One of the perks of being very incredibly well-connected with the rest of the world is that you have access to a multitude of inspirational resources. Depending on what the goal you have set for yourself is, you can rely on other people to help you. Your capacity to decide which habits to include in your daily routine is limited by your context and knowledge. This means that it is imperative that you continue expanding your context and your knowledge.

Meet new people who share the same goals and ask them what advice they can give or what habits they recommend. Other than that, read books. Many neuroscientists, writers, entrepreneurs, and other professionals have published books about habit-building. There is bound to be more than one resource that should be able to guide you. Reading biographies is also one way of opening yourself up to new views in terms of philosophy, psychology, economics, and the like. 

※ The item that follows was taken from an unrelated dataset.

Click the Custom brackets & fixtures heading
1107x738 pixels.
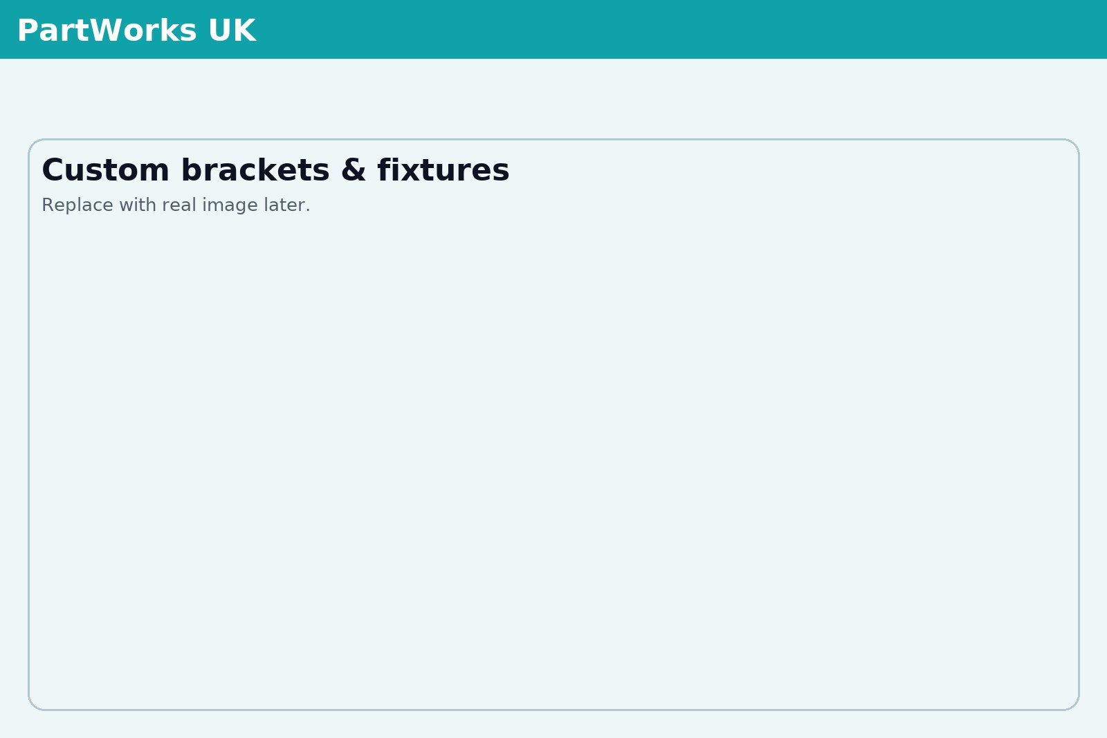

Constantly exposing yourself to new ways of doing will not always just show you what works for you, but also what doesn’t. This does not have to be a bad thing. That’s just how life works sometimes. It still is important to move further than personal experiences when it comes to drawing inspiration.

 

Consider Net Zero Living

Now that we’ve discussed our internal dialogue and conditions, we can move to our environment—the part of our lives that essentially surrounds us. Living sustainably is a lifestyle. It is grown through incorporating good habits that consciously acknowledge the amount of energy being used, having eco-friendly products, and even switching up where you purchase the food that you eat. 

The concept of sustainability might seem confusing, but to address the elephant in the room, the answer is yes. Having a sustainable daily routine does mean a routine that you can see yourself maintaining in the long-term. Although, having a sustainable daily routine also means living in a way that reduces the negative impact of your lifestyle on the environment. This means that you continuously strive to reduce your own carbon footprint and ensure that natural resources and wildlife are not depleted or compromised.

Time and time again, you will hear people remind you to save energy and save water. The basic principle is, if something is not in use, turn it off. Always. Taking it even further, you can also begin using renewable energy. 

Next, you may also want to grow your own produce—given that you will not be using pesticides that are pollutants. An alternative to this is buying fair trade products. These are produced and sold by companies that have committed themselves to fair and sustainable practices in production and distribution.

Another habit to incorporate in net zero living is passing up on driving in order to reduce gas emissions. Encouraging yourself and others to walk or bike to different places not only saves the environment, it also serves as a good form of exercise for your overall health and fitness. More than that, if you have items at home or clothes in your closet that you know you no longer need, please try donating them. This reduces clutter in your home and reduces waste (when thrown away). On the other hand, if you actually need to purchase more things, it really helps to choose products that are socially responsible. For instance, if you were to bike to your workplace and needed sunglasses for the ride, you can opt to buy sustainably grown North American Walnut sunglasses, as opposed to sunglasses made of plastic or bamboo. 

It might seem daunting to think about what building a healthy and sustainable daily routine means. Take comfort in knowing that anyone who has ever done something great with their life has had to transform themselves and their habits from who they were to who they became. As Victor Frankl once said, choose one’s way. The most fundamental aspect of your humanity is your ability to make choices, stand by them, and see them through. 

Every single day, be certain that you will maintain your vision with faith and hope. Take courageous steps in that direction, even when you fall off from your routine every now and then. With each step forward, your confidence will increase. Confidence is built through acts of courage and commitment. Giving this to yourself is one of the best decisions you will ever make.